Set task - Render every line of the records below as a JSON list of strings, one string per line, omitting blank lines.

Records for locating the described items

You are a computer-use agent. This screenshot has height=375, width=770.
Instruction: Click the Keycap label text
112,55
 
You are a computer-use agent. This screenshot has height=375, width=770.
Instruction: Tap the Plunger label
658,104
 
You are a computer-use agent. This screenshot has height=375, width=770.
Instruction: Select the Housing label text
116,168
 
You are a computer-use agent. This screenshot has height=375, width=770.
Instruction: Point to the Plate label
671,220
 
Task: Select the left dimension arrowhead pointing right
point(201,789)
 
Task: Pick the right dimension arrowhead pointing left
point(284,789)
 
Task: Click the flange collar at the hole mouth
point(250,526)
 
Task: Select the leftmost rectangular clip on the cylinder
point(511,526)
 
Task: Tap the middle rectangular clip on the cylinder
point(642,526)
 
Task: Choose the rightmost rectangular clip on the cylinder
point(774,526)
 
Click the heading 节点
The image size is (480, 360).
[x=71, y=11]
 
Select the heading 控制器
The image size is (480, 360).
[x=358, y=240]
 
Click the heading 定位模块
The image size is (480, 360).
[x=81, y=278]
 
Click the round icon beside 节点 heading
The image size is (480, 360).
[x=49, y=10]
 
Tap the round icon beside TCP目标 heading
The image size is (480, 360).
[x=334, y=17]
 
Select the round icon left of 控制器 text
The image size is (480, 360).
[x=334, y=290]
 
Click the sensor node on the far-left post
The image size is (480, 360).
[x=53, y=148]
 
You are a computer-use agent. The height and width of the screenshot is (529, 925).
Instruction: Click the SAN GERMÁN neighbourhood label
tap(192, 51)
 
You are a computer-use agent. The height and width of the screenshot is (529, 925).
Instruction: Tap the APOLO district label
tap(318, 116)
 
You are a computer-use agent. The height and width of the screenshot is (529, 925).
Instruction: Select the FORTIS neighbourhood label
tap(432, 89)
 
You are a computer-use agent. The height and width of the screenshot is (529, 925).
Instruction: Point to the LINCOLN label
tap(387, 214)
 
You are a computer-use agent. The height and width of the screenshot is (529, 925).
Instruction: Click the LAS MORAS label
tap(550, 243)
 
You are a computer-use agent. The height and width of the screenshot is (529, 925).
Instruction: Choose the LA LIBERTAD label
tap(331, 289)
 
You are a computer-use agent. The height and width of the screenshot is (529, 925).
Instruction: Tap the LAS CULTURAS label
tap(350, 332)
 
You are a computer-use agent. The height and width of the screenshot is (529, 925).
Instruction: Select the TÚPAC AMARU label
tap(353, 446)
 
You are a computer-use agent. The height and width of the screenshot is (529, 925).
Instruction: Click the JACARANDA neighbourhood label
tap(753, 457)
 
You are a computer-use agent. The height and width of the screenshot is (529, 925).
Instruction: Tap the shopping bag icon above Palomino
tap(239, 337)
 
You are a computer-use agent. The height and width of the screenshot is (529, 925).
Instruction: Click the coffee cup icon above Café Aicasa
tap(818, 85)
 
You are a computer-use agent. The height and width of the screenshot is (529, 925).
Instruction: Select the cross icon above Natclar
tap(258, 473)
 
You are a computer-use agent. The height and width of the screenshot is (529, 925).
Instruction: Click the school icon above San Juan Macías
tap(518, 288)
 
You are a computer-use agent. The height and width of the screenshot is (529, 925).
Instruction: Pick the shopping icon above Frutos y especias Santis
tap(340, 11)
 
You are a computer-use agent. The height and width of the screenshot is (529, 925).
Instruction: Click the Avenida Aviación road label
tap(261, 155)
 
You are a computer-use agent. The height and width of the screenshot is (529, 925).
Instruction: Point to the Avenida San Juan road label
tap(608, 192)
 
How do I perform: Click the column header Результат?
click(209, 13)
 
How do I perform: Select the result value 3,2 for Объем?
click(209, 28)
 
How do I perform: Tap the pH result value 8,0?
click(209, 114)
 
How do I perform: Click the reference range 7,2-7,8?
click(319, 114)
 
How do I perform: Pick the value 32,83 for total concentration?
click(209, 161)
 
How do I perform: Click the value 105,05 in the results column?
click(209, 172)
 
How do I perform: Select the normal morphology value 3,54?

Task answer -
[
  "You are a computer-use agent. This screenshot has height=375, width=770.",
  "Instruction: Click the Keycap label text",
  "112,55",
  "You are a computer-use agent. This screenshot has height=375, width=770.",
  "Instruction: Tap the Plunger label",
  "658,104",
  "You are a computer-use agent. This screenshot has height=375, width=770.",
  "Instruction: Select the Housing label text",
  "116,168",
  "You are a computer-use agent. This screenshot has height=375, width=770.",
  "Instruction: Point to the Plate label",
  "671,220",
  "Task: Select the left dimension arrowhead pointing right",
  "point(201,789)",
  "Task: Pick the right dimension arrowhead pointing left",
  "point(284,789)",
  "Task: Click the flange collar at the hole mouth",
  "point(250,526)",
  "Task: Select the leftmost rectangular clip on the cylinder",
  "point(511,526)",
  "Task: Tap the middle rectangular clip on the cylinder",
  "point(642,526)",
  "Task: Choose the rightmost rectangular clip on the cylinder",
  "point(774,526)",
  "Click the heading 节点",
  "The image size is (480, 360).",
  "[x=71, y=11]",
  "Select the heading 控制器",
  "The image size is (480, 360).",
  "[x=358, y=240]",
  "Click the heading 定位模块",
  "The image size is (480, 360).",
  "[x=81, y=278]",
  "Click the round icon beside 节点 heading",
  "The image size is (480, 360).",
  "[x=49, y=10]",
  "Tap the round icon beside TCP目标 heading",
  "The image size is (480, 360).",
  "[x=334, y=17]",
  "Select the round icon left of 控制器 text",
  "The image size is (480, 360).",
  "[x=334, y=290]",
  "Click the sensor node on the far-left post",
  "The image size is (480, 360).",
  "[x=53, y=148]",
  "You are a computer-use agent. The height and width of the screenshot is (529, 925).",
  "Instruction: Click the SAN GERMÁN neighbourhood label",
  "tap(192, 51)",
  "You are a computer-use agent. The height and width of the screenshot is (529, 925).",
  "Instruction: Tap the APOLO district label",
  "tap(318, 116)",
  "You are a computer-use agent. The height and width of the screenshot is (529, 925).",
  "Instruction: Select the FORTIS neighbourhood label",
  "tap(432, 89)",
  "You are a computer-use agent. The height and width of the screenshot is (529, 925).",
  "Instruction: Point to the LINCOLN label",
  "tap(387, 214)",
  "You are a computer-use agent. The height and width of the screenshot is (529, 925).",
  "Instruction: Click the LAS MORAS label",
  "tap(550, 243)",
  "You are a computer-use agent. The height and width of the screenshot is (529, 925).",
  "Instruction: Choose the LA LIBERTAD label",
  "tap(331, 289)",
  "You are a computer-use agent. The height and width of the screenshot is (529, 925).",
  "Instruction: Tap the LAS CULTURAS label",
  "tap(350, 332)",
  "You are a computer-use agent. The height and width of the screenshot is (529, 925).",
  "Instruction: Select the TÚPAC AMARU label",
  "tap(353, 446)",
  "You are a computer-use agent. The height and width of the screenshot is (529, 925).",
  "Instruction: Click the JACARANDA neighbourhood label",
  "tap(753, 457)",
  "You are a computer-use agent. The height and width of the screenshot is (529, 925).",
  "Instruction: Tap the shopping bag icon above Palomino",
  "tap(239, 337)",
  "You are a computer-use agent. The height and width of the screenshot is (529, 925).",
  "Instruction: Click the coffee cup icon above Café Aicasa",
  "tap(818, 85)",
  "You are a computer-use agent. The height and width of the screenshot is (529, 925).",
  "Instruction: Select the cross icon above Natclar",
  "tap(258, 473)",
  "You are a computer-use agent. The height and width of the screenshot is (529, 925).",
  "Instruction: Click the school icon above San Juan Macías",
  "tap(518, 288)",
  "You are a computer-use agent. The height and width of the screenshot is (529, 925).",
  "Instruction: Pick the shopping icon above Frutos y especias Santis",
  "tap(340, 11)",
  "You are a computer-use agent. The height and width of the screenshot is (529, 925).",
  "Instruction: Click the Avenida Aviación road label",
  "tap(261, 155)",
  "You are a computer-use agent. The height and width of the screenshot is (529, 925).",
  "Instruction: Point to the Avenida San Juan road label",
  "tap(608, 192)",
  "How do I perform: Click the column header Результат?",
  "click(209, 13)",
  "How do I perform: Select the result value 3,2 for Объем?",
  "click(209, 28)",
  "How do I perform: Tap the pH result value 8,0?",
  "click(209, 114)",
  "How do I perform: Click the reference range 7,2-7,8?",
  "click(319, 114)",
  "How do I perform: Pick the value 32,83 for total concentration?",
  "click(209, 161)",
  "How do I perform: Click the value 105,05 in the results column?",
  "click(209, 172)",
  "How do I perform: Select the normal morphology value 3,54?"
]